A question I hear quite often, sometimes whispered, is: Why should anyone care about health data interoperability? It sounds pretty technical and boring.
If I’m talking with a “civilian” (in my world, someone not obsessed with health care and technology) I point out that interoperable health data can help people care for themselves and their families by streamlining simple things (like tracking medication lists and vaccination records) and more complicated things (like pulling all your records into one place when seeking a second opinion or coordinating care for a chronic condition). Open, interoperable data also helps people make better pocketbook decisions when they can comparison-shop for health plans, care centers, and drugs.
Sometimes business leaders push back on the health data rights movement, asking, sometimes aggressively: Who really wants their data? And what would they do with it if they got it? Nobody they know, including their current customers, is clamoring for interoperable health data.

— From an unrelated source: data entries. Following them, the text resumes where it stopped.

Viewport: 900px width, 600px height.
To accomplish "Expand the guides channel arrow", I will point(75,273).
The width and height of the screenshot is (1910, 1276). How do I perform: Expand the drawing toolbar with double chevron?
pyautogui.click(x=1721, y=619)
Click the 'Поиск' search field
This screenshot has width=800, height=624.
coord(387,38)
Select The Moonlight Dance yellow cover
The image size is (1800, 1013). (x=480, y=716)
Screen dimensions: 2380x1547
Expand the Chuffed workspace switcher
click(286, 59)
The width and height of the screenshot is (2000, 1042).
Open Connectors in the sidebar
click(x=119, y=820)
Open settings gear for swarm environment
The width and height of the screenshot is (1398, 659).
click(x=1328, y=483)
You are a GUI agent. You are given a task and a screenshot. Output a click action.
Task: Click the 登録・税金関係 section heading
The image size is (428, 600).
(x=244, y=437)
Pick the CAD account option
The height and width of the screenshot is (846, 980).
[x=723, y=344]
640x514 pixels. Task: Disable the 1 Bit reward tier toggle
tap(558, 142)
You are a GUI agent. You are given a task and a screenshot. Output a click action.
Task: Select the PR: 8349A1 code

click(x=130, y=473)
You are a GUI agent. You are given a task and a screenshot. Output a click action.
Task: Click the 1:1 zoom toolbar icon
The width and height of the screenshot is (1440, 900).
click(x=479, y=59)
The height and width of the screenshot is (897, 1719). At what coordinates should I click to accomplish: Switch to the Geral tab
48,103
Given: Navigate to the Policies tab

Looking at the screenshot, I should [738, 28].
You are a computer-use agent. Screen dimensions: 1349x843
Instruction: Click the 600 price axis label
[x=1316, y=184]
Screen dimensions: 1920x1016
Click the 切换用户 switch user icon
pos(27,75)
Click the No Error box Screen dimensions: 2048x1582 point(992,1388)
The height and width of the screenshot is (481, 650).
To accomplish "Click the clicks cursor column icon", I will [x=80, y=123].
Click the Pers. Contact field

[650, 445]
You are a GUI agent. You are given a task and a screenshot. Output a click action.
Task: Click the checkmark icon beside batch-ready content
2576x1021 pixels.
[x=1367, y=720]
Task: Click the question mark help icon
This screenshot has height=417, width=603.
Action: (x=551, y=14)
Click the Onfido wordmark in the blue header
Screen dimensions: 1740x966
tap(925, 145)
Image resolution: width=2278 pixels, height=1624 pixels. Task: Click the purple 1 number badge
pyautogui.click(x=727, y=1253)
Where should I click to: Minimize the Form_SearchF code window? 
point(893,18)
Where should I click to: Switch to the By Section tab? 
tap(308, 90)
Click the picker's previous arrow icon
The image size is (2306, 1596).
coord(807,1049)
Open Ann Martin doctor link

Forgive me if I smile, out of pure nostalgia. These leaders are taking me back to the 1990s when I was building data-driven websites and myopic executives were deriding the Web as a zero-billion dollar business.
Other leaders, though, had a vision of what was possible, even on dial-up. They did not denigrate the clunkiness of the current tools or point out that nobody was asking for the service they were creating.
For example, Amazon started selling books online in 1995 when only around 14% of U.S. adults had access to the internet. Jeff Bezos created a platform business that leverages data to deliver products. Our opportunity is to create platform businesses that leverage data to deliver health. Don’t let the failure of your imagination limit your ability to serve your customers.
Here’s another way to think about our current situation:
My friend Hugo Campos is originally from Brazil and taught me a lovely phrase in Portuguese about someone who holds all the cards, who seems to have all that they need to create change: “Está com a faca e o queijo na mão.” It means: He holds the cheese and the knife. This person has what they need to execute their vision. You want to be that person.
I came up with this illustration for how this pertains to health data:
Right now you might be in the lower right quadrant. Let’s call that the Data Pantry. You have lots of data but you’re not yet sharing it, nor are you leveraging it well. You just have the cheese. No knife.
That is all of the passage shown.